Alguém há de dizer: não há racismo na violência, pois jovens brancos e até brancos idosos também são assassinados. Sim, também são. Mas no Brasil o risco de um jovem negro ser morto a bala é três vezes maior que o de um jovem branco.

Em Alagoas, é doze vezes maior! Além disso, 94% das vítimas de homicídios por armas de fogo são do sexo masculino, 70% são negras e 60% têm entre 15 e 29 anos.

Somente em janeiro de 2018, na Cidade Maravilhosa, 48 negros foram mortos em confrontos envolvendo a polícia e apenas 4 brancos. Simples coincidência? Parece que em nosso país até as “balas perdidas” ostentam uma estranha preferência monocromática pela cor negra.

O número de homicídio de jovens negros choca, mas é apenas a face mais sangrenta da violência maciça, contínua, devastadora, muitas vezes silenciosa e dissimulada, do racismo nosso de cada dia.

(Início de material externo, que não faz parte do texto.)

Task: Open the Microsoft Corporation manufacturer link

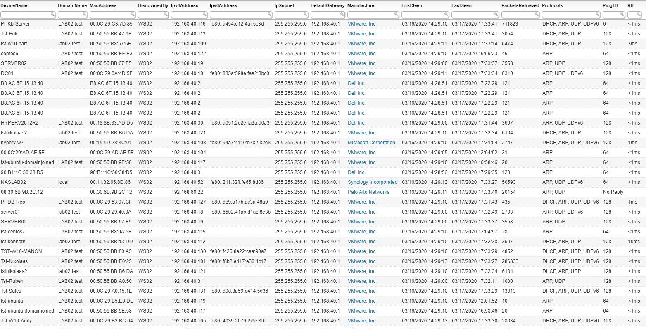Action: pyautogui.click(x=371, y=143)
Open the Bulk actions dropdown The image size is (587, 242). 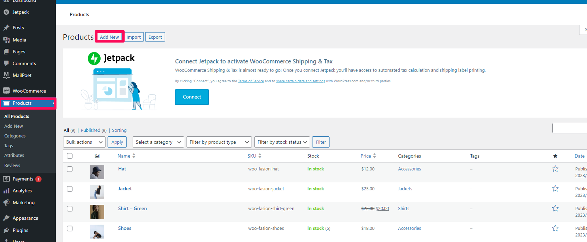[x=84, y=142]
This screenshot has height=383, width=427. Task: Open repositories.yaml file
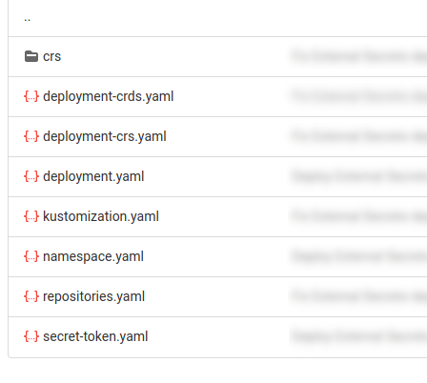[x=93, y=296]
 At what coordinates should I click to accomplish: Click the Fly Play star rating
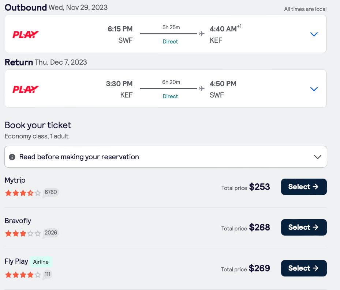point(23,274)
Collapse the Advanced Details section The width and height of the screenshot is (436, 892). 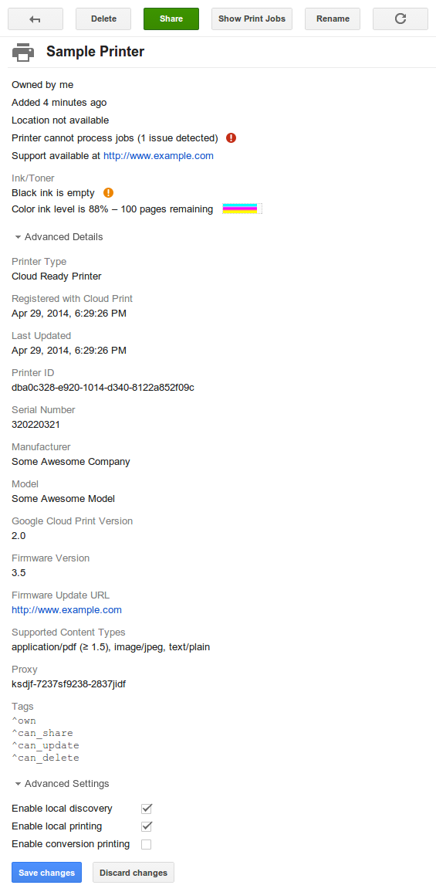tap(59, 236)
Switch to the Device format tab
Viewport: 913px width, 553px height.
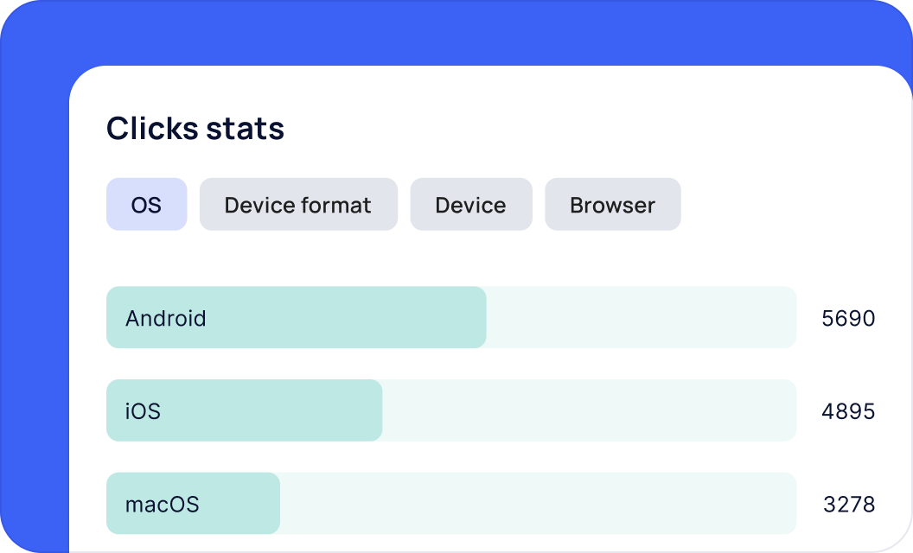coord(298,205)
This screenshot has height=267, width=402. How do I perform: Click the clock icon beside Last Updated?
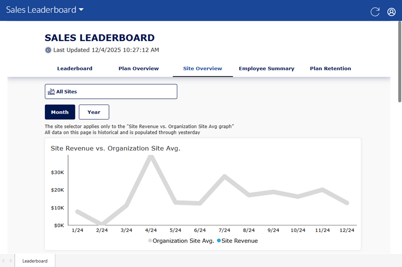48,50

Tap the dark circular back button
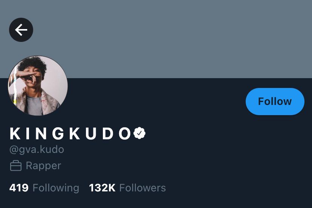pos(21,30)
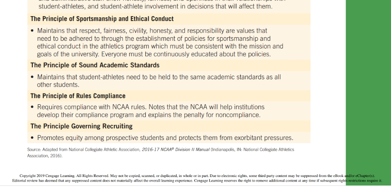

Enquanto as vítimas aumentam, cresce também o discurso protofascista do medo e do ódio, que faz a apologia da pena de morte e do armamentismo, ridiculariza os direitos humanos, reivindica mais repressão, justifica abusos e torturas e beatifica grupos de extermínio.

Por tudo isso, os pais de meninos negros não dormem tranquilos no Brasil. Sabem que em poucos anos os seus filhos pequenos serão adolescentes e naturalmente irão sozinhos ou com amigos a escola, trabalho, festas, shows ou jogos de futebol e, apenas pela coloração de sua pele, ante qualquer incidente sempre serão vistos como suspeitos por excelência e alvos preferenciais da violência descontrolada de nossa sociedade.

Será que no prazo de uma década conseguiremos vencer o racismo e encerrar essa caça vergonhosa e criminosa? Rezo e luto para isso todos os dias. É tempo de um basta!

Observação: dados utilizados são oficiais e constam do Mapa da Violência – FLACSO 2016, do Atlas da Violência – IPEA 2017 e do Índice de Vulnerabilidade Juvenil à Violência SNJ/UNESCO 2017.

LUIZ HENRIQUE LIMA é Conselheiro Substituto do TCE-MT.